State v. McIntosh, Unpublished Decision (7-18-2003)

CourtOhio Court of Appeals
DecidedJuly 18, 2003
DocketAppeal No. C-020593, Trial No. B-0001331B.
StatusUnpublished

This text of State v. McIntosh, Unpublished Decision (7-18-2003) (State v. McIntosh, Unpublished Decision (7-18-2003)) is published on Counsel Stack Legal Research, covering Ohio Court of Appeals primary law. Counsel Stack provides free access to over 12 million legal documents including statutes, case law, regulations, and constitutions.

Bluebook
State v. McIntosh, Unpublished Decision (7-18-2003), (Ohio Ct. App. 2003).

Opinion

DECISION.
{¶ 1} Petitioner-appellant Thomas McIntosh has taken the instant appeal from the judgment of the Hamilton County Court of Common Pleas denying his petition for postconviction relief. On appeal, he presents three assignments of error, in which he challenges the common pleas court's failure to afford him relief under Civ.R. 60(B) and the denial of his postconviction petition without an evidentiary hearing. Upon our determination that McIntosh was entitled to an evidentiary hearing on two of the claims for relief advanced in his petition, we reverse in part the judgment of the court below.

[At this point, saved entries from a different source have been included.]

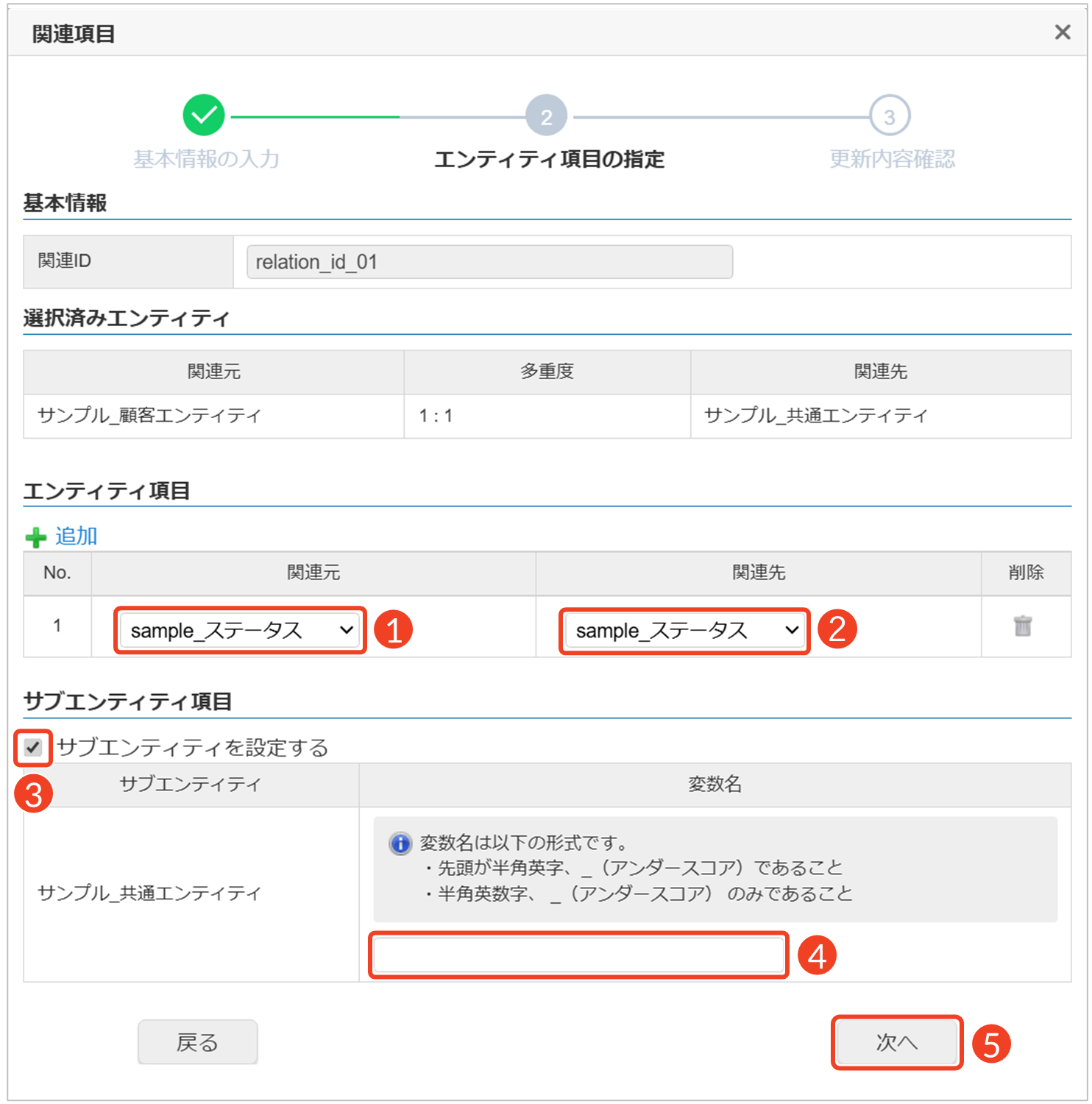Click the サブエンティティを設定する label text

(x=193, y=748)
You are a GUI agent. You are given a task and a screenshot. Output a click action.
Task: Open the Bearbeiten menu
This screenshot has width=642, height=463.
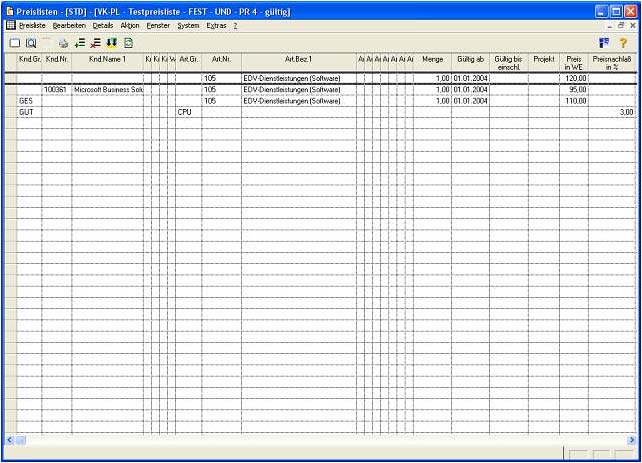click(70, 25)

{¶ 2} In February of 2000, a Hamilton County grand jury returned a fourteen-count indictment against McIntosh and eight other individuals. The indictment charged McIntosh with two counts of possession of marijuana, a single count of trafficking in marijuana, and a single count of conspiracy to possess and/or traffic in marijuana. McIntosh's co-indictees entered negotiated pleas, and McIntosh alone proceeded to a trial of the charges before a jury. In September of 2000, the jury found McIntosh guilty as charged, and the trial court sentenced him as appears of record.1

{¶ 3} McIntosh subsequently filed a "Petition for Postconviction Relief and Alternative Motion to Set Aside Judgment Pursuant to Criminal Rule 57 and Civil Rule 60(B)." On September 4, 2002, the common pleas court placed of record its findings of fact and conclusions of law and its entry denying the postconviction petition.

I.
{¶ 4} We address first McIntosh's third assignment of error, in which he challenges the denial of his postconviction petition without an evidentiary hearing. This challenge is well taken in part.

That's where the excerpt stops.